*DIRECTIONS FOR THIS TASK:* In the records that follow, find each line with the word "computer" and copy it.

..............................

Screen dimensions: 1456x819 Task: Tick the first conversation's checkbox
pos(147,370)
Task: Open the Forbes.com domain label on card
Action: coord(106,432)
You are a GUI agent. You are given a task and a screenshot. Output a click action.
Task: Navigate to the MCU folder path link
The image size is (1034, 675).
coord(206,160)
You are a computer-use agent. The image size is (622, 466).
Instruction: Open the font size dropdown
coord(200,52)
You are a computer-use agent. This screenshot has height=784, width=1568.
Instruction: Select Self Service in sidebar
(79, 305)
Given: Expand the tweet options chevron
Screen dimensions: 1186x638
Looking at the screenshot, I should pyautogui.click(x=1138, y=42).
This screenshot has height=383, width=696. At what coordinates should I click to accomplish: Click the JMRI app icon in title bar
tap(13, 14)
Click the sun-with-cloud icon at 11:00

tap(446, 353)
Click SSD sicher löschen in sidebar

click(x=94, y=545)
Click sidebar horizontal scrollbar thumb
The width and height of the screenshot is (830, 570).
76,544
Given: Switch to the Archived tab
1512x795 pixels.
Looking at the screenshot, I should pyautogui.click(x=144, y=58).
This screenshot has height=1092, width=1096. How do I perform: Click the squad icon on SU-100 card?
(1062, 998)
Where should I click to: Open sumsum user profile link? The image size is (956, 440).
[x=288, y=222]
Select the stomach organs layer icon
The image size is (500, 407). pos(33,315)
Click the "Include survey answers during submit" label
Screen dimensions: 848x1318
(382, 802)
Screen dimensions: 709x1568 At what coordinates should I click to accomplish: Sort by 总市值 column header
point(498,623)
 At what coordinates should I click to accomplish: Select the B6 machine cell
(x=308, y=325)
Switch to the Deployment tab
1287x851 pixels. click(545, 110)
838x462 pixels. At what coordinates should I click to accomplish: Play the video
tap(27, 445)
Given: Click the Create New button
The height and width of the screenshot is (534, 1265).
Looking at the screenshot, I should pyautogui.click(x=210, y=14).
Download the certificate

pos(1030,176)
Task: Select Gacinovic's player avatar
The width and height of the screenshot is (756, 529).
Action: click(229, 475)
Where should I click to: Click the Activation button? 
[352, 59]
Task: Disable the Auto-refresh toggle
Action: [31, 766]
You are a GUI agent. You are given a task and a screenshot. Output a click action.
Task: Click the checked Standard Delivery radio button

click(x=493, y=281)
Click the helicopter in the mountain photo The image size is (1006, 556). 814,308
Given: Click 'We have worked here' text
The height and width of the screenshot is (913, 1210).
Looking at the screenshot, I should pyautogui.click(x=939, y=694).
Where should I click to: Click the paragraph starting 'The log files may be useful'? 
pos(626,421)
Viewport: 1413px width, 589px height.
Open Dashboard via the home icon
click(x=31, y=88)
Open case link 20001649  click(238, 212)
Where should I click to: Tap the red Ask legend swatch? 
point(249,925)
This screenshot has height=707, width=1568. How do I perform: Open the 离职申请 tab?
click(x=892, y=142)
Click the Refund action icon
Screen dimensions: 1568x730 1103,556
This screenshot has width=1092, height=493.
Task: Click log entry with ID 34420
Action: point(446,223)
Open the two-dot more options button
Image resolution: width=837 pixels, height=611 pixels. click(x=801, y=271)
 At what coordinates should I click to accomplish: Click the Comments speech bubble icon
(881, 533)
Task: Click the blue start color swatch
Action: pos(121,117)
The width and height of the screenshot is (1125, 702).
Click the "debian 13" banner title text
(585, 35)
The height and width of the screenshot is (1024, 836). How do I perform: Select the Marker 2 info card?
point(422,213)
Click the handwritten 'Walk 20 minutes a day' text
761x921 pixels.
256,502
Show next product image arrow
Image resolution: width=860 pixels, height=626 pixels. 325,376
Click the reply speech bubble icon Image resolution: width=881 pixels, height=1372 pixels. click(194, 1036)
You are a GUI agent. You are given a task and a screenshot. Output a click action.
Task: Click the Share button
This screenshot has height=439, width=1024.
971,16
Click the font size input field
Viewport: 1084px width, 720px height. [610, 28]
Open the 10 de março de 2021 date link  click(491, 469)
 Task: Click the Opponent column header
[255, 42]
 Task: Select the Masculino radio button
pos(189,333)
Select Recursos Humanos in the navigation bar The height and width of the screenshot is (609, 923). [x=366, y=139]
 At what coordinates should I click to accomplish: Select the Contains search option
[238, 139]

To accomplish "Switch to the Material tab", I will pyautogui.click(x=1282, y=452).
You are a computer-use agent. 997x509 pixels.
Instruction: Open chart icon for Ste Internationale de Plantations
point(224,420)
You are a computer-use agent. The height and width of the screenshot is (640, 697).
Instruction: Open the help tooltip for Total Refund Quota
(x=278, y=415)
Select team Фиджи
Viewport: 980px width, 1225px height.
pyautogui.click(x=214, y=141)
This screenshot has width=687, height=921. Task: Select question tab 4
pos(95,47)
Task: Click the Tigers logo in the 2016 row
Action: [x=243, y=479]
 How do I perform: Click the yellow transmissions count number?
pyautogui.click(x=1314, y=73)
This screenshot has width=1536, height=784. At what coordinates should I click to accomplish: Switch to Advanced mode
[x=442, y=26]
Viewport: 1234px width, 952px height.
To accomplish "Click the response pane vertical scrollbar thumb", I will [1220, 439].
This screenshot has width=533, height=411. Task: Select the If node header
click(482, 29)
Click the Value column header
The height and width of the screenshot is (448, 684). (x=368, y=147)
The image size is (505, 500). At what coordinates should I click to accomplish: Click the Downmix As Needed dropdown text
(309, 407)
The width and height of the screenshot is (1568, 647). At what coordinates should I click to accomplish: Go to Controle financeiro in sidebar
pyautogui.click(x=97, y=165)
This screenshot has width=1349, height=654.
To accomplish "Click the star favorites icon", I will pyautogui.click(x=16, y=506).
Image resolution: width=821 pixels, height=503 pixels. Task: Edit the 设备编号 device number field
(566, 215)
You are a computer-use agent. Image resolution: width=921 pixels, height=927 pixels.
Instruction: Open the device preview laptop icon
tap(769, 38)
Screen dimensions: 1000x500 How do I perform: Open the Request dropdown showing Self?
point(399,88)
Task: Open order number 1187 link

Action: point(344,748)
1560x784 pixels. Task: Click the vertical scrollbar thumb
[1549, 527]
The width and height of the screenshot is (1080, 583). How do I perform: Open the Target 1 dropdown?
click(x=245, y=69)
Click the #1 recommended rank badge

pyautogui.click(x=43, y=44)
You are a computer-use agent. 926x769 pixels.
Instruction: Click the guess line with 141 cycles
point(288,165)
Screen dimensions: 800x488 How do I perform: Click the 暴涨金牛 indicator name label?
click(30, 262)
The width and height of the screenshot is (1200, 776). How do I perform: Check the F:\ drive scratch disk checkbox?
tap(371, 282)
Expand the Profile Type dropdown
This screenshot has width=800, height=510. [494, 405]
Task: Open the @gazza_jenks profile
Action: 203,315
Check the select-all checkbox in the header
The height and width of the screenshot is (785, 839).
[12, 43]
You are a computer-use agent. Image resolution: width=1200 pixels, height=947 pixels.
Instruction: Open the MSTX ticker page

..............................

*SOLVED EXERCISE:*
You are a computer-use agent. The image size is (622, 466).
You are a computer-use agent. This screenshot has height=784, width=1568.
You are a computer-use agent. 997x509 pixels.
You are a computer-use agent. The height and width of the screenshot is (640, 697).
You are a computer-use agent. Image resolution: width=921 pixels, height=927 pixels.
You are a computer-use agent. 926x769 pixels.
You are a computer-use agent. Image resolution: width=1200 pixels, height=947 pixels.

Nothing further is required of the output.